SOLOPOS.COM - Agung Pambudi, Mahasiswa Fakutas Hukum Universitas Sebelas Maret. Alumni Lembaga Pelatihan Jurnalistik SOLOPOS (LPJS) . FOTO/Istimewa

Agung Pambudi, Mahasiswa Fakutas Hukum Universitas Sebelas Maret. Alumni Lembaga Pelatihan Jurnalistik SOLOPOS (LPJS) . FOTO/Istimewa

Kecelakaan di jalan raya makin sering terjadi.  Setelah kecelakaan dahsyat di Tugu Tani Jakarta Pusat yang memakan 9 korban jiwa, masyarakat Indonesia kembali dihebohkan kecelakaan lain yang tak kalah tragisnya. Jumat, 10 Februari 2012, di Jalan Raya Puncak, Cisarua, Bogor, Jawa Barat bus Karunia Bhakti mengalami kecelakaan beruntun yang menyebabkan 14 orang tewas dan 47 orang terluka.
Banyaknya kecelakaan yang terjadi harus memantik pemerintah dan seluruh pemangku kepentingan terkait agar melakukan evaluasi dan perbaikan. Kompleksitas penyebab kecelakaan sangat tinggi. Sebagian di antaranya, jumlah kendaraan yang beredar di pasaran semakin meningkat. Akses masyarakat untuk mendapatkan kendaraan semakin mudah. Kredit kendaraan bermotor yang lunak semakin menambah parah kondisi lalu lintas di Indonesia. Apalagi sifat masyarakat Indonesia yang konsumtif semakin memperburuk situasi.
Ibarat api disiram bensin, semakin menjadi-jadi. Sementara itu, sarana dan prasarana lalu lintas masih banyak yang tak layak. Jalan yang kurang baik dengan rambu yang kurang. Hal-hal ini hanya sebagian kecil faktor penyebab kecelakaan. Yang tak kalah penting sebagai faktor penyebab kecelakaan adalah sistem pengujian kelayakan kendaraan bermotor tak bisa dipertanggungjawabkan, pekat dengan kongkalikong.
Kecelakaan di jalan raya sepertinya sudah menjadi fenomena yang jamak terjadi di masyarakat. Korban pun akhirnya berjatuhan, tidak hanya harta-benda, tetapi nyawa pun turut menjadi korban. Padahal peraturan mengenai lalu lintas selalu diperbarui dan beragam. UU No 20/2009 tentang Lalu Lintas dan Angkutan Jalan adalah peraturan tebaru yang mengatur lalu lintas, belum lagi peraturan turunannya.
Sepertinya sudah terlalu banyak peraturan yang mengatur, akan tetapi tidak serta-merta menurunkan angka kecelakaan di jalan raya.

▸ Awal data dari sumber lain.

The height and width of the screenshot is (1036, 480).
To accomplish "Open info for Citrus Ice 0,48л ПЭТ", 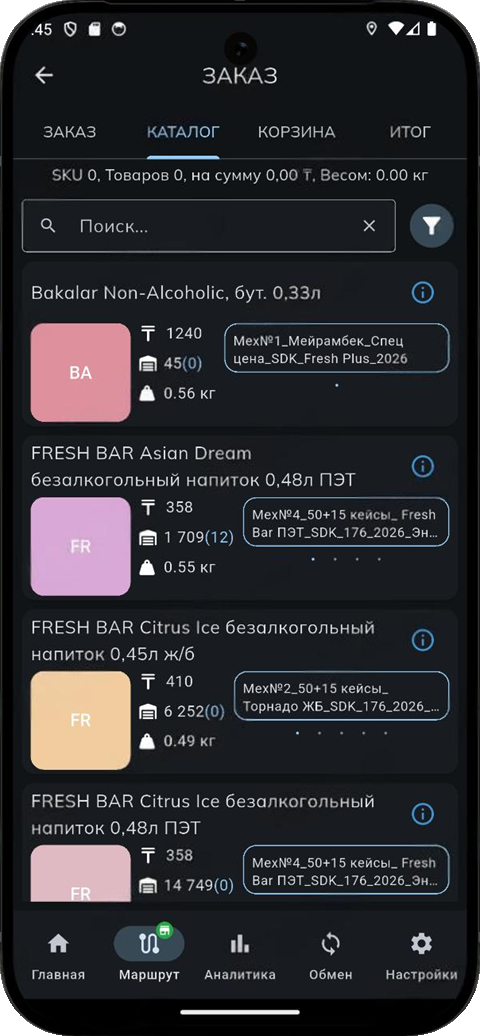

Persyaratan bagi pengemudi kendaraan bermotor untuk  memiliki surat izin mengemudi (SIM)) dari kepolisian juga belum terbukti efektif menurunkan angka kecelakaan. Faktanya, kecelakaan terjadi bukan hanya karena cakap atau ketidakcakapan pengemudi dalam berkendara. Banyak faktor yang berpengaruh dalam kecelakaan, di antaranya pengemudi, kendaraan,rambu, cuaca dan sebagainya.
Perlu diketahui, SIM hanya menekankah teori-teori dasar berkendara. Bagaimana cara mengemudikan kendaraan yang aman. Padahal, dalam berkendara di jalan raya, pengemudi tidak hanya dituntut membutuhkan kemampuan mengemudi. Lebih penting lagi, pengemudi harus mempunyai etika berkendara. Kemahiran pengemudi dalam menjalankan etika berkendara inilah yang paling berperan dalam meminimalkan kecelakaan di jalan raya.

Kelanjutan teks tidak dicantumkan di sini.